- **TEXT UNDER STUDY**
———
Begs the question if we should move on to minimal microservices so that whole project lives in context of llm. I hardly have to do anything when I'm working with small project with llm.
Why not take it a step further? Make each function in the codebase its own project. Then the codebase can fit into the context window easily. All you have to do is debug issues between functions calling each other.
I don't think it's a joke about left-pad, but the idea that the complexity increases tremendously when you take a cloud of "small" things all communicating with each other. You've just pushed the complexity elsewhere. Claude can easily crunch the small microservice, but you're pushing the complexity to communications issues, race conditions, etc.
Oddly enough I constantly run into the same issue on monolithic codebases too.
Things could just be one file but they end up being 12. I had to look through 12 levels of indirection for a single boolean recently. Twice, on two separate projects in the same week.
At least in a single codebase, that issue is at least theoretically solvable. At least the indirection wasn't split across 12 repos!
Like I said, if your work is already contained neatly inside one microservice then it doesn't matter.
The same would be true in a monolith: The context to understand what's happening would be contained to a few files.
When the work starts crossing through domains and potentially requiring insight into how other pieces work, fail, scale, etc. then the microservice model blows up complexity faster than anything, even if you have the API documented.
Ironically this is accidentally begging the question - that breaking them up into LLM context windows would be good because it would be to fit them in LLM context windows.
———
Continue the discussion about microservices and LLM context windows from the point where it stops.

- **DATA EXCERPT**
———
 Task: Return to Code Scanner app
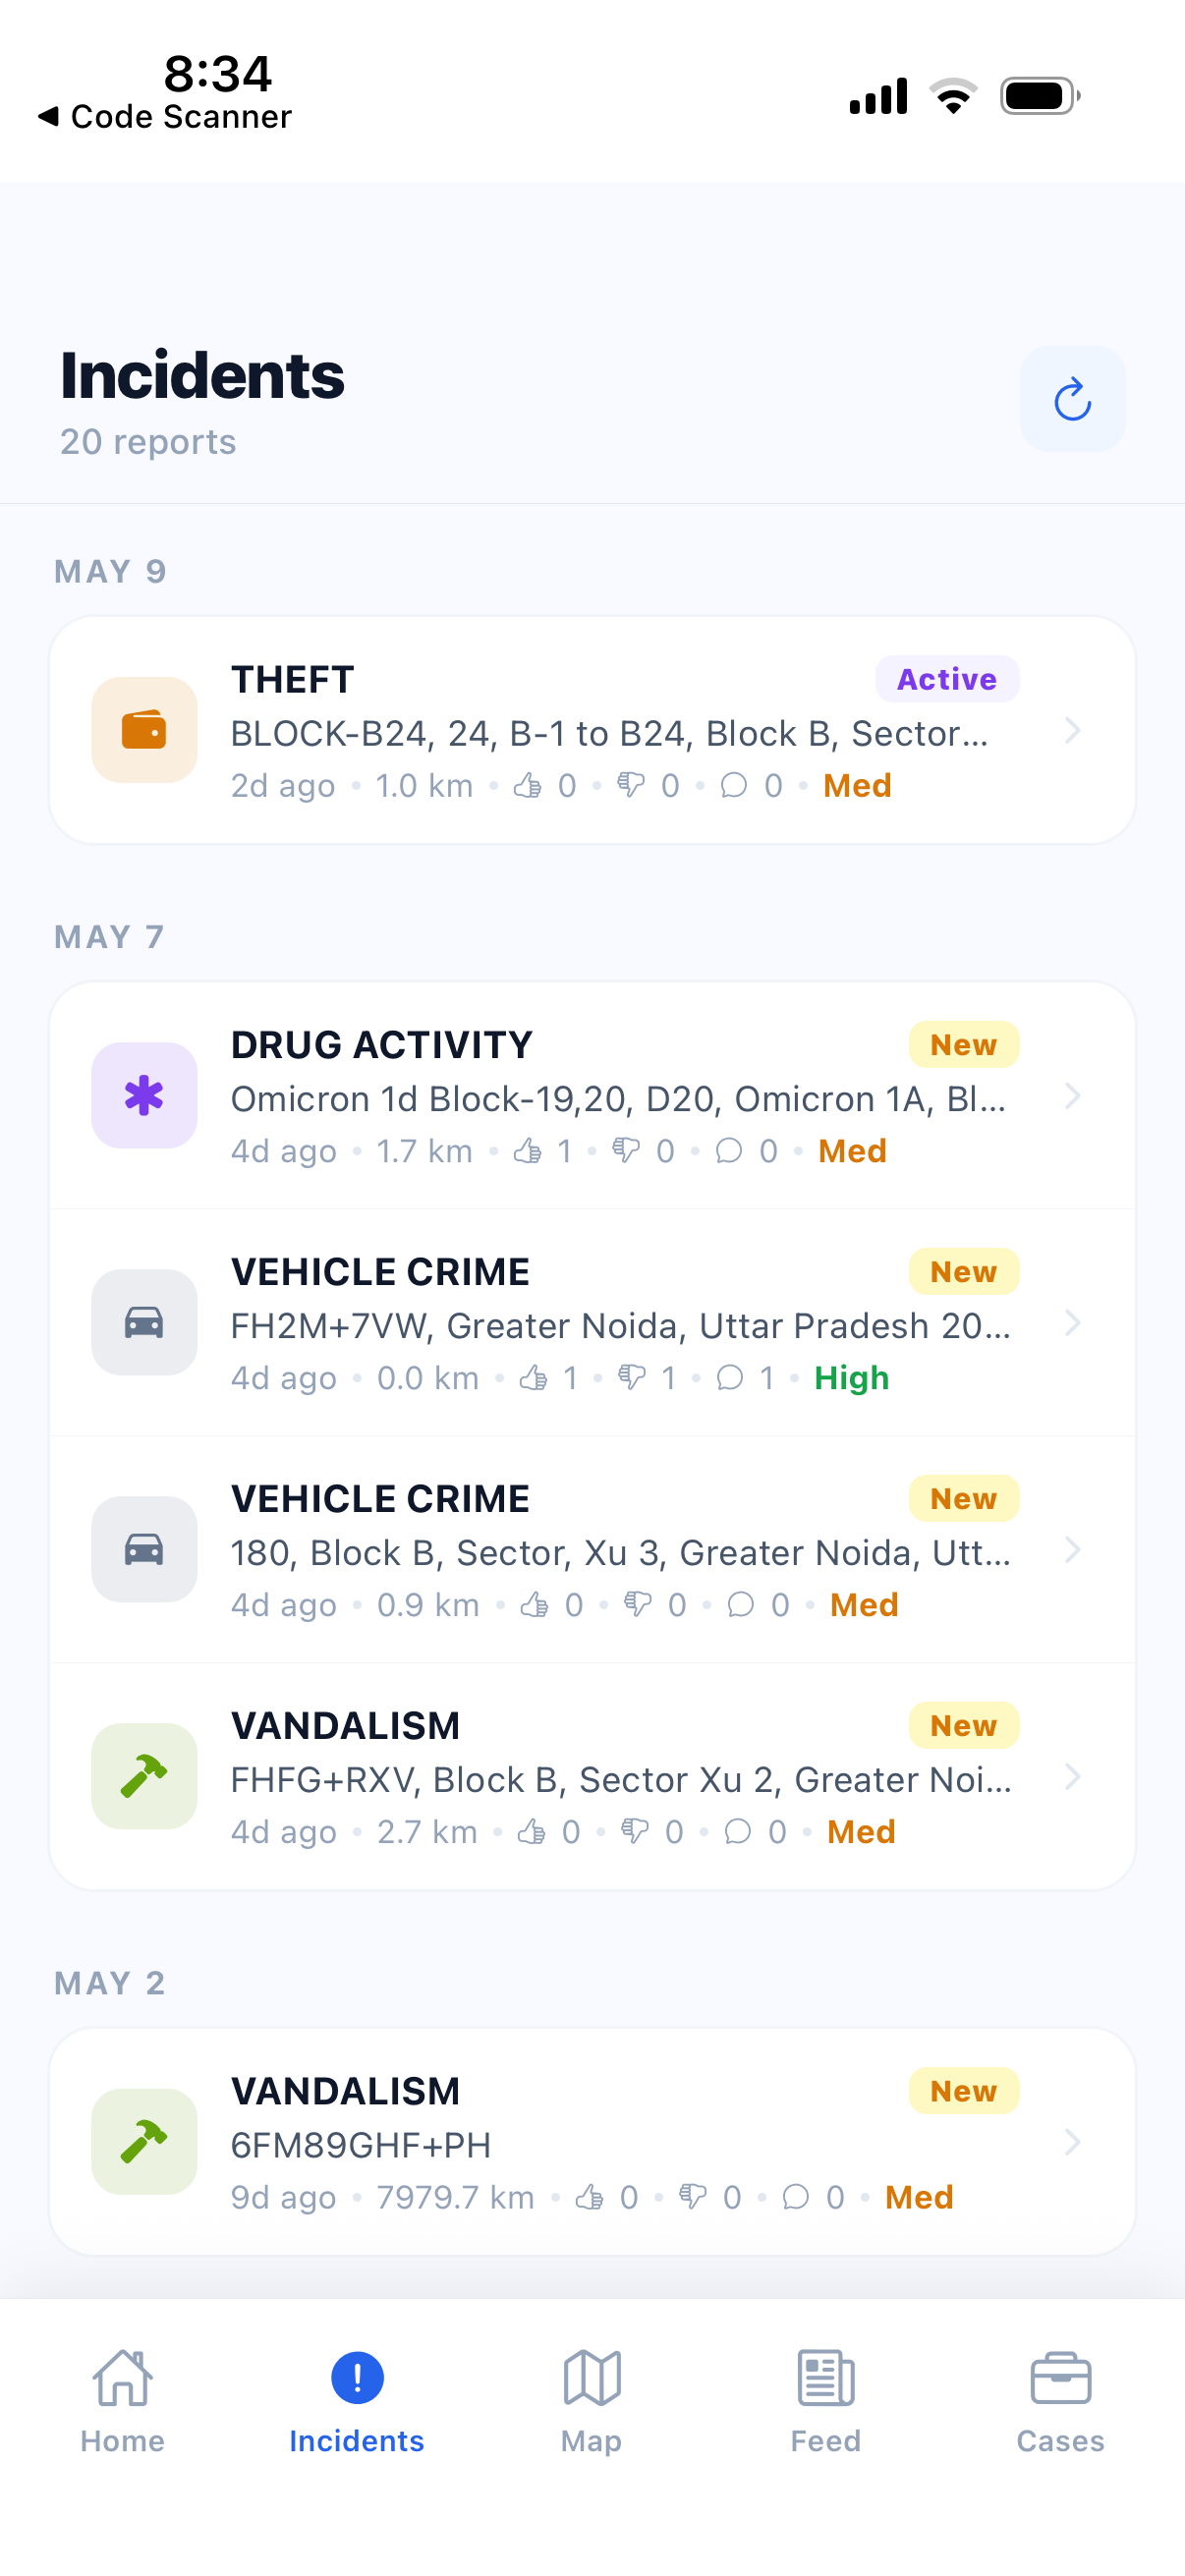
———
- **WRITTEN REPLY**
Maybe you're right but I'm aghast at how much of engineering over the last 15 years has been breaking up working monoliths to fit better within the budget of an external provider (first it was AWS). Those prices can change.
There are good reasons to use microservices but so often they're used for the wrong reasons.
I've done the opposite, moving multiple tightly coupled repos into a single monorepo. Saves the step of the llm realizing there's a bigger context, finding the repo, then also scanning/searching it. Especially for fixes that are simply one line each in two repos.
I'm a fan of the monorepo in general, even before LLMs. If using git it leverages git's best feature IMO, the commit as a snapshot of the entire repo. I've worked on so many projects where tightly coupled things are split across repos because it's thought of as a best practice, and it just makes it more difficult to figure out what code you are running.
Generally speaking no. Treat your IP (the code that runs your business, makes your business competitive or special) as precious and don't make it subservient to infra. It should be in the format (code, architecture, structure) that best serves it.